No sé ni cuándo ni por qué comenzó mi afición a las cuevas; pero recuerdo que desde muy niñoandaba ya jugando en todos los covachos que había en las proximidades de mi casa. Y digo así, porque las dos o tres oquedades rocosas que se encontraban dentro de mi corto radio de acción eran tan poco profundas que la oscuridad era incapaz de aposentarse en sus recovecos más apartados. Más tarde, ya de estudiante y fiel a mi afición por las grutas, solo o acompañado de otros, recorrí verdaderas cavernas que terminaron por hacerme entusiasta de la espeleología.

Ahora tengo la suerte de haber convertido esa afición infantil en mi auténtica profesión: la arqueología prehistórica. No hay semana en la que no entre en alguna cavidad para investigar si en su interior aguardan vestigios de nuestros orígenes más remotos. Y si éstos se conservan los excavamos y los analizamos en un laboratorio. Así conseguimos saber cómo fuimos durante el Paleolítico, periodo tan repleto aún de incógnitas.

De hecho, siempre que entro en una estrecha abertura me transporto a ese lejano mundo donde parpadeantes lámparas de sebo iluminaban las oscuras profundidades. Un intenso humo, junto a un fuerte olor a hueso de animal, lo inundaba todo. Y en medio de esa maraña de penumbras, hubo personas que pintaron imágenes de animales sobre las paredes rocosas.

Los arqueólogos tratamos de reconstruir esas escenas de la manera más científica, aunque muchas veces la imaginación vuela y observamos como si el tiempo se hubiese quedado abolido y no nos separaran decenas de miles de años de los artífices de esas pinturas. Parece como si hubiesen terminado de crear esas obras maestras hace pocos instantes. Y por ello, nos sentimos algo intrusos. El hecho de que no estemos solos cuando una gruta alberga arte prehistórico abruma, y mucho, ya que da la sensación de que nos rodean las almas de estos artistas. Nos parece poder sentir su presencia, como si les estuviésemos importunando.

Quizá por sensaciones así, en la actualidad, mucha gente mira las cuevas con supersticioso terror. La falta de luz, la peligrosidad, la claustrofobia o el miedo a lo inexplorado suelen ser otros de los principales motivos por los que el mundo del subsuelo produce cierto rechazo.
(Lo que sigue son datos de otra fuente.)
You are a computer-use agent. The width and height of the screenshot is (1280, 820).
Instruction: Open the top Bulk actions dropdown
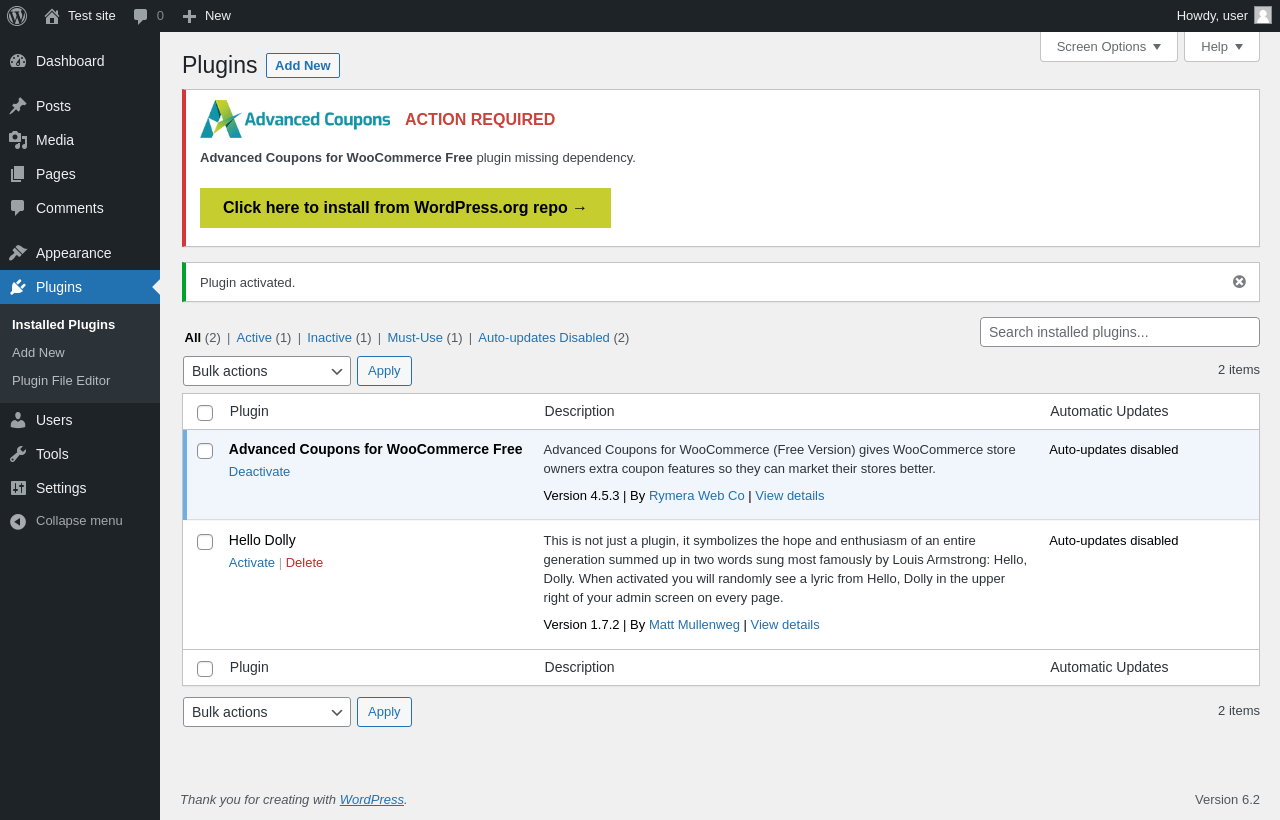pos(267,371)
Aunque luego a todo el mundo le atraiga saber qué había exactamente en el interior€ Ya lo decía Edgar Allan Poe: «Lo desconocido asusta pero a la vez atrae».

Para mí, significa justo lo contrario. 'Ir de cuevas' es transportarme a ese pasado más remoto y poder así despejar parte de las incógnitas que aún encierra. Pero también es una vivencia personal indiscutible y a mí es lo que realmente me seduce. Es convivir un buen rato (días, a veces) con tu soledad, encontrarse con uno mismo en un espacio mínimo y saborear, sala a sala, el más oscuro de los silencios. En definitiva, es abandonar el sol para adentrarse en la noche y encontrarse, cara a cara, con la antigüedad prodigiosa de la tierra.

Sumergirse en las profundidades supone una búsqueda constante donde se mezclan fracasos y sucesos, retrocesos, luchas y peligros, emociones intensas, metas y satisfacciones compartidas cuando se vive la hazaña con compañeros. En definitiva, las dificultades, angustias y alegrías propias de una expedición a un lugar totalmente virgen.

Repito. No conozco emoción más palpitante que la que se experimenta en el momento de sumergirse en una cueva desconocida, mientras las gotas que caen de la bóveda rompen el silencio eterno del mundo subterráneo.